━━━ EXTRACTED TEXT ━━━

I described the work I've done as a solution with three parts (SVN
export, file format, Git import), but it's equally valid to call them
three different projects that were initially developed in parallel.  I'd
be quite happy for the format and import parts to move towards becoming
part of the wider "remote helper" project, and the export part to become
a CPAN module that's just one of many programs that writes the
history-import format (a bit like how svn-fe is one of many programs
that writes the git-fast-import format).

I wrote my SVN exporter based on SVN dumps for three reasons - I figured
people switching from SVN would be more comfortable customising a
solution that only used technologies they understood, I figured it might
be useful to Mercurial or Bazaar some day if it was DVCS-neutral, and I
have to use SVN for my day job so I'm more interested in getting a good
migration story today than a great one tomorrow.

My instinct is that under ideal conditions, the SVN exporter I've got
will initially surge forward, build up a great collection of test cases,
then gradually sink under the weight of hacks needed to pass the tests.

━━━ DATA SHOWN ━━━

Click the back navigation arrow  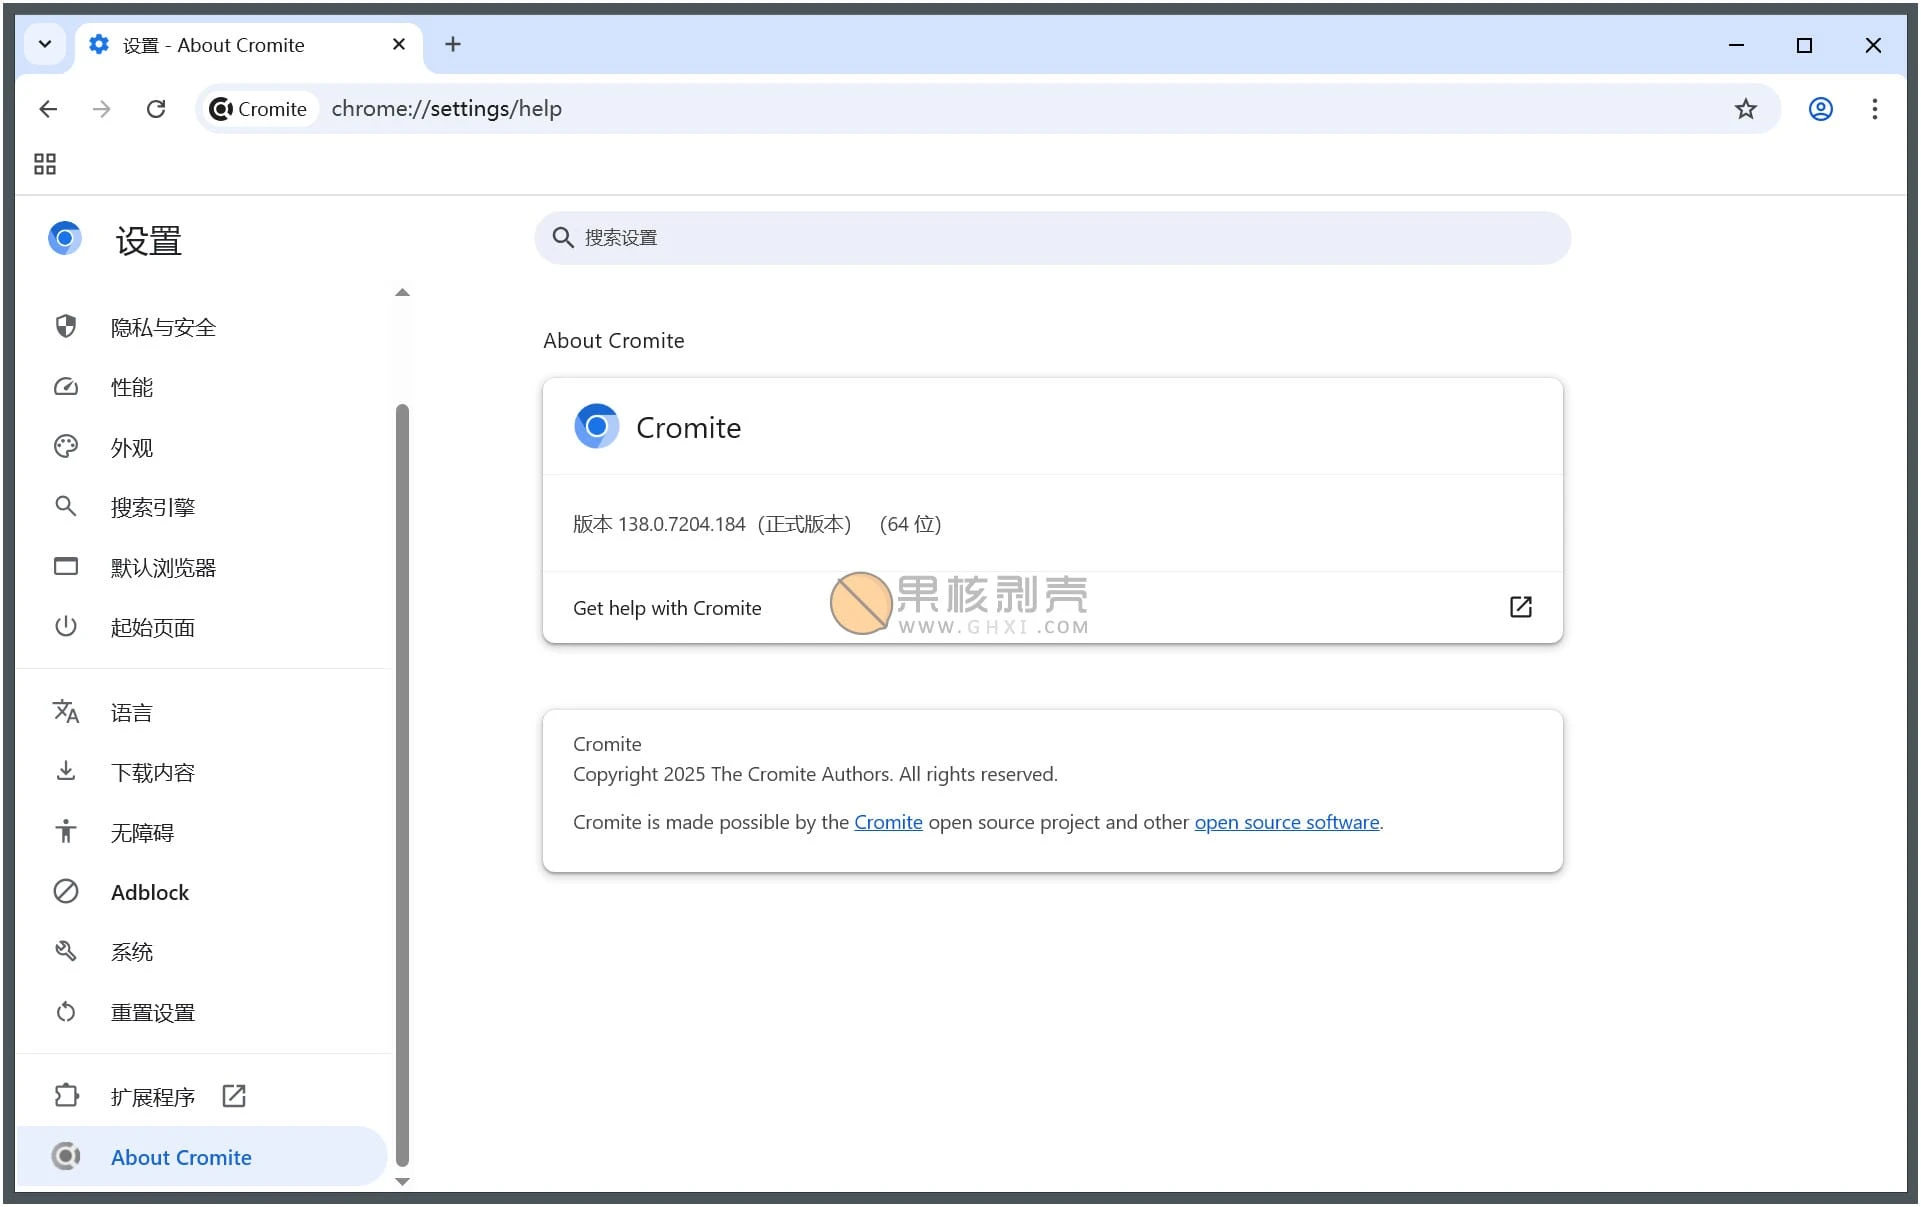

━━━

Please name the three parts of the solution described in the SVN migration text above.

* **THE OUTPUT**:
SVN export, file format, and Git import.